Every record must be retyped exactly as it reads.

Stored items
────────────────────
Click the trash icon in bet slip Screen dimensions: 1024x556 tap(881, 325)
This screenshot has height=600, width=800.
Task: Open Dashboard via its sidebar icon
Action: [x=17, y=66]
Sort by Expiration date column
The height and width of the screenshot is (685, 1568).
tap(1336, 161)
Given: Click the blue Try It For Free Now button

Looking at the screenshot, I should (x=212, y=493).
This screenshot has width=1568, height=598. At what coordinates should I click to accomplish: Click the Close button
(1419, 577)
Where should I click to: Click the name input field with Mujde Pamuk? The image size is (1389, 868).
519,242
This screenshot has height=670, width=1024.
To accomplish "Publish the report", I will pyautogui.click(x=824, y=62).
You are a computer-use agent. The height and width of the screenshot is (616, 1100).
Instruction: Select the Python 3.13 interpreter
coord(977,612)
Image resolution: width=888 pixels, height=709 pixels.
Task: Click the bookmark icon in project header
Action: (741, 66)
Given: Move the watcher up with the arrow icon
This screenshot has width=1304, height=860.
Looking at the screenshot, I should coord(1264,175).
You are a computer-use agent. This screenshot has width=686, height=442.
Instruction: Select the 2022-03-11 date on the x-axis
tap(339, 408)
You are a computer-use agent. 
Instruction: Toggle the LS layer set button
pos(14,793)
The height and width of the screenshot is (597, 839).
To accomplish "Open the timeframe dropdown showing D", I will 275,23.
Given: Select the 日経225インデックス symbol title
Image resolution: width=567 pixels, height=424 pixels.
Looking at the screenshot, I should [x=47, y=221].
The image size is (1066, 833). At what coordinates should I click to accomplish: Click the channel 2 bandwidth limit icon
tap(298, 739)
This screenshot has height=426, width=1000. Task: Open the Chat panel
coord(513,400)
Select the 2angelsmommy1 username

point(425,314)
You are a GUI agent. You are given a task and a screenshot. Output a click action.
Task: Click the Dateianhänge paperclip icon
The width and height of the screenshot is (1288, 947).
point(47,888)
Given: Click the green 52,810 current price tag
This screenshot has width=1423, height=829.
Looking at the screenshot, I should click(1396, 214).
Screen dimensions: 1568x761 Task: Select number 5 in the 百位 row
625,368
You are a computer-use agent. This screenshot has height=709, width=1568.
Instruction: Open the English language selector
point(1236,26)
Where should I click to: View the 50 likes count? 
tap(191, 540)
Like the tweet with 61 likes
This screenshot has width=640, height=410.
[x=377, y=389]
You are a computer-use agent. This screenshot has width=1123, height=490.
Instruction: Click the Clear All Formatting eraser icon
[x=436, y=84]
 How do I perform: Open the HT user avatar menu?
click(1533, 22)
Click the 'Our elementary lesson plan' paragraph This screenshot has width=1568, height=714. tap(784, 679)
────────────────────
SOLUTION BELOW
Click the trash icon in bet slip Screen dimensions: 1024x556 tap(881, 325)
This screenshot has height=600, width=800.
Task: Open Dashboard via its sidebar icon
Action: [x=17, y=66]
Sort by Expiration date column
The height and width of the screenshot is (685, 1568).
tap(1336, 161)
Given: Click the blue Try It For Free Now button

Looking at the screenshot, I should (x=212, y=493).
This screenshot has width=1568, height=598. At what coordinates should I click to accomplish: Click the Close button
(1419, 577)
Where should I click to: Click the name input field with Mujde Pamuk? The image size is (1389, 868).
519,242
This screenshot has height=670, width=1024.
To accomplish "Publish the report", I will pyautogui.click(x=824, y=62).
You are a computer-use agent. The height and width of the screenshot is (616, 1100).
Instruction: Select the Python 3.13 interpreter
coord(977,612)
Image resolution: width=888 pixels, height=709 pixels.
Task: Click the bookmark icon in project header
Action: (741, 66)
Given: Move the watcher up with the arrow icon
This screenshot has width=1304, height=860.
Looking at the screenshot, I should coord(1264,175).
You are a computer-use agent. This screenshot has width=686, height=442.
Instruction: Select the 2022-03-11 date on the x-axis
tap(339, 408)
You are a computer-use agent. 
Instruction: Toggle the LS layer set button
pos(14,793)
The height and width of the screenshot is (597, 839).
To accomplish "Open the timeframe dropdown showing D", I will 275,23.
Given: Select the 日経225インデックス symbol title
Image resolution: width=567 pixels, height=424 pixels.
Looking at the screenshot, I should [x=47, y=221].
The image size is (1066, 833). At what coordinates should I click to accomplish: Click the channel 2 bandwidth limit icon
tap(298, 739)
This screenshot has height=426, width=1000. Task: Open the Chat panel
coord(513,400)
Select the 2angelsmommy1 username

point(425,314)
You are a GUI agent. You are given a task and a screenshot. Output a click action.
Task: Click the Dateianhänge paperclip icon
The width and height of the screenshot is (1288, 947).
point(47,888)
Given: Click the green 52,810 current price tag
This screenshot has width=1423, height=829.
Looking at the screenshot, I should click(1396, 214).
Screen dimensions: 1568x761 Task: Select number 5 in the 百位 row
625,368
You are a computer-use agent. This screenshot has height=709, width=1568.
Instruction: Open the English language selector
point(1236,26)
Where should I click to: View the 50 likes count? 
tap(191, 540)
Like the tweet with 61 likes
This screenshot has width=640, height=410.
[x=377, y=389]
You are a computer-use agent. This screenshot has width=1123, height=490.
Instruction: Click the Clear All Formatting eraser icon
[x=436, y=84]
 How do I perform: Open the HT user avatar menu?
click(1533, 22)
Click the 'Our elementary lesson plan' paragraph This screenshot has width=1568, height=714. tap(784, 679)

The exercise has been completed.